[Collected data]
+++

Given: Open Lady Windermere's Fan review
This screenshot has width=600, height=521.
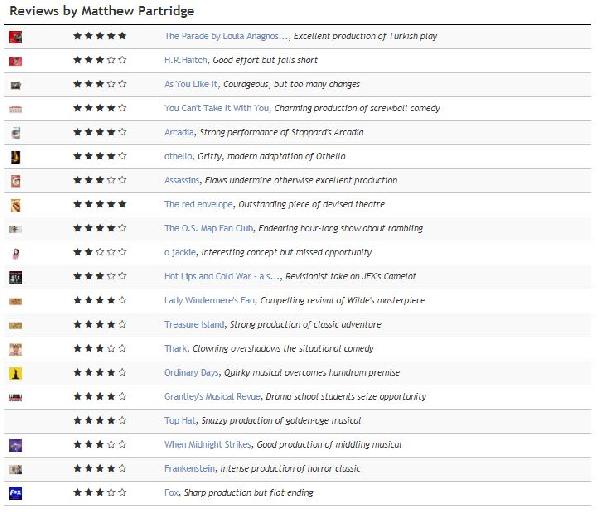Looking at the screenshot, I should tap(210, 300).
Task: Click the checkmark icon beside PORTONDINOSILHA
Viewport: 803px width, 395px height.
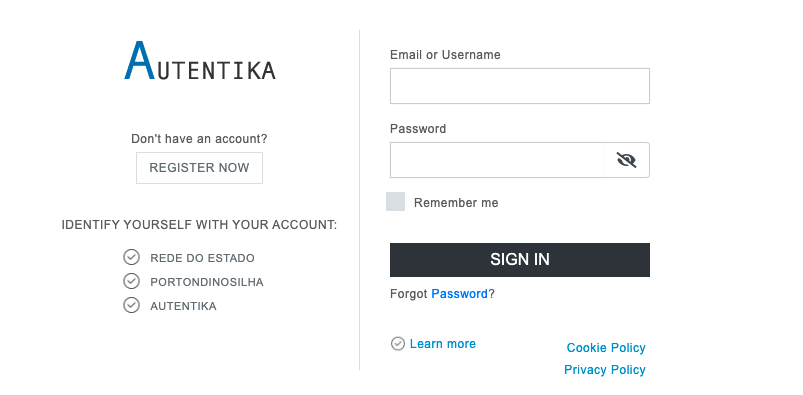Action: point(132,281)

+++

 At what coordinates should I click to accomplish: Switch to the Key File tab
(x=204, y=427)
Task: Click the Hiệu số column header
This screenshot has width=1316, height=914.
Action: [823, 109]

+++

Copy out each line of the records where the word "Task" appears.

Task: Click the checkmark icon beside PORTONDINOSILHA
Task: Click the Hiệu số column header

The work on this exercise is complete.